> **What is expected**
All lines containing the string "progress" must be copied from the entries.

> **Data records**
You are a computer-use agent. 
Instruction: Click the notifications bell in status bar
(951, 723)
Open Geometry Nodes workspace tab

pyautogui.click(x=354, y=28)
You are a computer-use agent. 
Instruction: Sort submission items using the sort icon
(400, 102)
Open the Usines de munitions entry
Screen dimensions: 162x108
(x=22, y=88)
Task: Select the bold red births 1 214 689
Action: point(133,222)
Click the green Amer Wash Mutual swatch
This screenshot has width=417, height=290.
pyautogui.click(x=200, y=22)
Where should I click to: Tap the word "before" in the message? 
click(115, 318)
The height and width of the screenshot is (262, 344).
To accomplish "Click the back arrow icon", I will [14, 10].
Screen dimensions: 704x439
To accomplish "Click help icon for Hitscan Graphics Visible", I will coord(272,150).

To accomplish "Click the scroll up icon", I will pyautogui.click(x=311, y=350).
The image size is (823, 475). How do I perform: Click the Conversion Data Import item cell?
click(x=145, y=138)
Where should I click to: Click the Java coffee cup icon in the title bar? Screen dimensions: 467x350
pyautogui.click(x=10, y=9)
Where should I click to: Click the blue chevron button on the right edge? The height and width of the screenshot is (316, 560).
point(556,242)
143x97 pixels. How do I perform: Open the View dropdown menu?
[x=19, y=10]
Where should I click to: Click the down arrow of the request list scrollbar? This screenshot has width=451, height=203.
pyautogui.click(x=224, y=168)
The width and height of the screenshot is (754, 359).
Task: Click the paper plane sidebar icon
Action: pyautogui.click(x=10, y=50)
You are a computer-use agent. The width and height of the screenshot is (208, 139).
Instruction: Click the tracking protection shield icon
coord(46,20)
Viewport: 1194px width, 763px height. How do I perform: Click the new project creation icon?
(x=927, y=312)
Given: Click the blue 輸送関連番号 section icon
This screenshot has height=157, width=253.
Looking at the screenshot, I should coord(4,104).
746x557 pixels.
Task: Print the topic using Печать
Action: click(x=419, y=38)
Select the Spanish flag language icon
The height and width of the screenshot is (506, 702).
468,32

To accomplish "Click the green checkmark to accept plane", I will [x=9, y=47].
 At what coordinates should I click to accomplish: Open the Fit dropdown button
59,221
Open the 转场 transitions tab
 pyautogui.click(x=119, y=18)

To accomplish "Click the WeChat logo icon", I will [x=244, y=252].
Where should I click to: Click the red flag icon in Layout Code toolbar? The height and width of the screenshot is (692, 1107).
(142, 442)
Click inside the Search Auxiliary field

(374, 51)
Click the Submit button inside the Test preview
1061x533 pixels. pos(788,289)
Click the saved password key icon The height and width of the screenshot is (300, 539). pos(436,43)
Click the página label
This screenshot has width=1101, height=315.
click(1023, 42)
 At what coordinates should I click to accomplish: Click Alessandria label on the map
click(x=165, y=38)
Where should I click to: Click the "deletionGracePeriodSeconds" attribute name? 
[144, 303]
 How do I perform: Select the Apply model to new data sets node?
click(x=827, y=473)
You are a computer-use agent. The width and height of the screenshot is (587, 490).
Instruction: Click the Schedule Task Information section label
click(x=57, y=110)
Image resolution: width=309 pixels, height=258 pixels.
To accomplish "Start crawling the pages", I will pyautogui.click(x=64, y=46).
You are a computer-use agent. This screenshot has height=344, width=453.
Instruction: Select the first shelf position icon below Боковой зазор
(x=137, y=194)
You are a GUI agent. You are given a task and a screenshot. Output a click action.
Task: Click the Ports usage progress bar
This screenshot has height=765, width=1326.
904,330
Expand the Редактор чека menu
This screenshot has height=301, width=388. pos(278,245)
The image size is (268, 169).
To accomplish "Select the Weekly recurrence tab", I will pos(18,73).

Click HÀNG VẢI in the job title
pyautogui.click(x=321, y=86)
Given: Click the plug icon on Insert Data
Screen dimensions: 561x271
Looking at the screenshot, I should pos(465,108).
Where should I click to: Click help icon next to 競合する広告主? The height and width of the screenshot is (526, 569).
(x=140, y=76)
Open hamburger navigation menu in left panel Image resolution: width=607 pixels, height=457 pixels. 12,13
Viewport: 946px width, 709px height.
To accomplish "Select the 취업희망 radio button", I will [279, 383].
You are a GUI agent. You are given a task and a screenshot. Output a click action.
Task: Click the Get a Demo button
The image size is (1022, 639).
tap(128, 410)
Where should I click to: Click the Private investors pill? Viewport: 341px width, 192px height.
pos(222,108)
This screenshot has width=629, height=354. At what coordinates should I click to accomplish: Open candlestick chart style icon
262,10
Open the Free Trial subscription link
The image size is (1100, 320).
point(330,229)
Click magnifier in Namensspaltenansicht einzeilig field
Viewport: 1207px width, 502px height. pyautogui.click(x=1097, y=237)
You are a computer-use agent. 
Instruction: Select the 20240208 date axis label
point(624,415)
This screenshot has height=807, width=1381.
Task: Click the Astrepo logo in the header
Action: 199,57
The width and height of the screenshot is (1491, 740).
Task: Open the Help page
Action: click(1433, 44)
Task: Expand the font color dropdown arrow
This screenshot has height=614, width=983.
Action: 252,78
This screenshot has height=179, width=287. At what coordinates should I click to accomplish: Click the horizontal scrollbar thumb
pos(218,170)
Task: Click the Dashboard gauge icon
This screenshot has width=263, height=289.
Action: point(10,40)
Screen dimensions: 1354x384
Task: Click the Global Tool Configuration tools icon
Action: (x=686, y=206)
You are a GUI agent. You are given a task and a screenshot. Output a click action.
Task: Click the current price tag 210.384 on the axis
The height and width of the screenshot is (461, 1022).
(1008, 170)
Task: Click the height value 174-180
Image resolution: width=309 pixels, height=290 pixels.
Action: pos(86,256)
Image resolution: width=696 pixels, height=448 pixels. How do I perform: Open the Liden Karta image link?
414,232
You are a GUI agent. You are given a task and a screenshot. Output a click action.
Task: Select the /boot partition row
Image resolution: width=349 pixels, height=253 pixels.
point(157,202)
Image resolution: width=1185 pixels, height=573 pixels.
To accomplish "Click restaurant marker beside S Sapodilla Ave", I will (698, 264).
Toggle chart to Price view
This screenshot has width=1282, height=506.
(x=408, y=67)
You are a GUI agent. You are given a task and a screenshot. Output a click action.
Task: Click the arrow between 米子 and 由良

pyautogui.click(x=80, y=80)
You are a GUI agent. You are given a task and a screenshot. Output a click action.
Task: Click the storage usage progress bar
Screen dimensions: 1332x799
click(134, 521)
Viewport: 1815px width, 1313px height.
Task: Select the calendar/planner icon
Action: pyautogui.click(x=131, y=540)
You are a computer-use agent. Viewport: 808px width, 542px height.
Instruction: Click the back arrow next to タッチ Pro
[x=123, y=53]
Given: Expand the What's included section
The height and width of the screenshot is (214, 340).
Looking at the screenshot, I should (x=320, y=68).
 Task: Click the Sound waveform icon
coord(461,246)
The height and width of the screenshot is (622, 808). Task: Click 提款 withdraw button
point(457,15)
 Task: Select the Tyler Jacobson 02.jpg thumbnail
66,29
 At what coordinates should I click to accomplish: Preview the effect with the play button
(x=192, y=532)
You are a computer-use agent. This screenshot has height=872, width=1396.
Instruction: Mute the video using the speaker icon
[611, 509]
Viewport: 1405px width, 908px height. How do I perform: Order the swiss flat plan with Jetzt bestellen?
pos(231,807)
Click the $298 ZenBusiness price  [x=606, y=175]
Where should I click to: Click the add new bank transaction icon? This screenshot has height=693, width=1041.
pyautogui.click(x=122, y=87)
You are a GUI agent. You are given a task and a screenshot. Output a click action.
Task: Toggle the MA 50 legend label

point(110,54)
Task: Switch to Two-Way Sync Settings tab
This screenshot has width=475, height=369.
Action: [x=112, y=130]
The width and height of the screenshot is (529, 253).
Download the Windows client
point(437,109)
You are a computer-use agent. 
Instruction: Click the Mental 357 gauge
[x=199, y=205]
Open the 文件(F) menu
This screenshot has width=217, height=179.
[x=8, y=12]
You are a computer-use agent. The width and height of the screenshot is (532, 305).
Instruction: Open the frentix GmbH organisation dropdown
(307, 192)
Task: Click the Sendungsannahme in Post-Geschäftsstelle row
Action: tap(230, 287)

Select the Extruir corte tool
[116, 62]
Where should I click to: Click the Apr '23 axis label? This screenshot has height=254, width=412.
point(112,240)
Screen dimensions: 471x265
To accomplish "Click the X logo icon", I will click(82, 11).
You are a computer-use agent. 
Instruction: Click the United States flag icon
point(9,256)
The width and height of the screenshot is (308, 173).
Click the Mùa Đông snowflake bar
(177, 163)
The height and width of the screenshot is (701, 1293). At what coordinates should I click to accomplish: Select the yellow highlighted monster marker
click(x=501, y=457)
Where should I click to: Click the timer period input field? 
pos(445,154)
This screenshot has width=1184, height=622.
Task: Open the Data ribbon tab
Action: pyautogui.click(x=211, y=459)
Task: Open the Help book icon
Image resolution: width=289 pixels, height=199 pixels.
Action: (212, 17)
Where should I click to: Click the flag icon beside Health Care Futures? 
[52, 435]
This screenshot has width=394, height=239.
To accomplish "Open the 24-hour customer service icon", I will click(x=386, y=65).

> **Task result**
Task: Click the Ports usage progress bar
Task: Click the storage usage progress bar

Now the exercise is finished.